I'd like to think I'm not lying here, even by omission, but I suppose that we're always lying a little bit, here and there, showing our good side or even cherrypicking parts of our bad sides to put on display. One really astute complaint I heard recently about Facebook is how people use it as a big, electronic megaphone from which to bellow LIFE IS BEAUTIFUL NO REALLY IT IS NO REALLY LOOK AT IT LOOK AT IT while they madly flip levers from behind the curtain. No one is the Great and Powerful Oz, and most of us are as naked as that famous emporer, if you look hard enough. (Especially with x-ray specs.)
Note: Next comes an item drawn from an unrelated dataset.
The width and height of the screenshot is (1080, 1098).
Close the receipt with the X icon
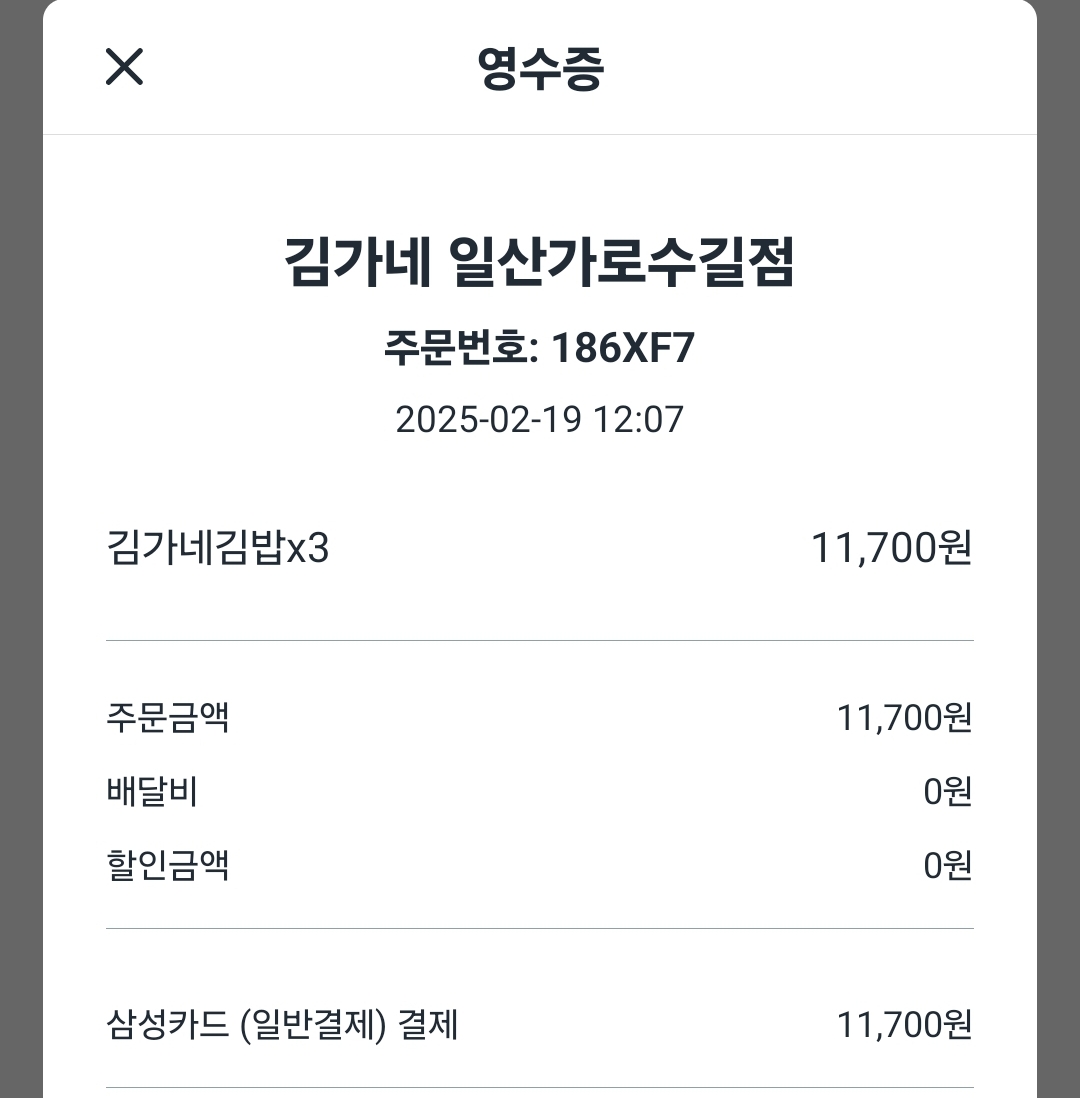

The truth is, I'm dealing with some heavy, heavy stuff right now on a couple of fronts, and it wears on me. Less when I'm rested and taking care of myself, but even then, it will peep through the cracks now and then; even, say, on a Fabulous Palm Springs Weekend. But after almost 50 years of living, I know I don't need to give vent to every little thing right there, or here, for that matter. There is time-and-place appropriateness, just as there is age-appropriateness. And I know to take breaks: to do my Nei Kung, to read quietly, to slip off to the bathroom and take a quick shower. The bride-to-be is understanding of me, as well: there's a reason I scored the tiny, hipster monk's cell.
Poetry, in quotes for the moment, but hopefully, not forever, is part of how I tell my truth right now, as are essays, newsletters, columns, Facebook updates, Tumblr posts, tweets, email and, lately, goofy little videos. Are the poems less truthful for dealing with menopause and envy rather than heartbreak? Will they be more truthful when I write about heartbreak one or two or twenty years from now, if, you know, there is still electricity and the Internet and we are not living in caves, and if (big "if") I can make some larger sense of it?
When our mother died, and again when our father did, my sisters and I gathered and wept, as you might expect. But more often than you might expect if you've yet to live through these kinds of losses, hard up against the tears was laughter, sly and delicious or hearty and cathartic. It is shocking sometimes, even as you're living through it, how often laughter and tears seem to bleed into one another. Or maybe not. As we learned in Method acting class, core truth is emotion, period, and most of the time, all of it is there together, swirling around in a big, messy pool of human goo.
So we cry until we laugh, or laugh until we cry. We write "poetry", in quotes at first, and eventually, maybe on its own. We tuck things away in our pockets to look at later, when we have the strength. And we share what we can of what we know.
xxx
c
Photo of a house in Palm Springs, CA, although not of the house where we stayed.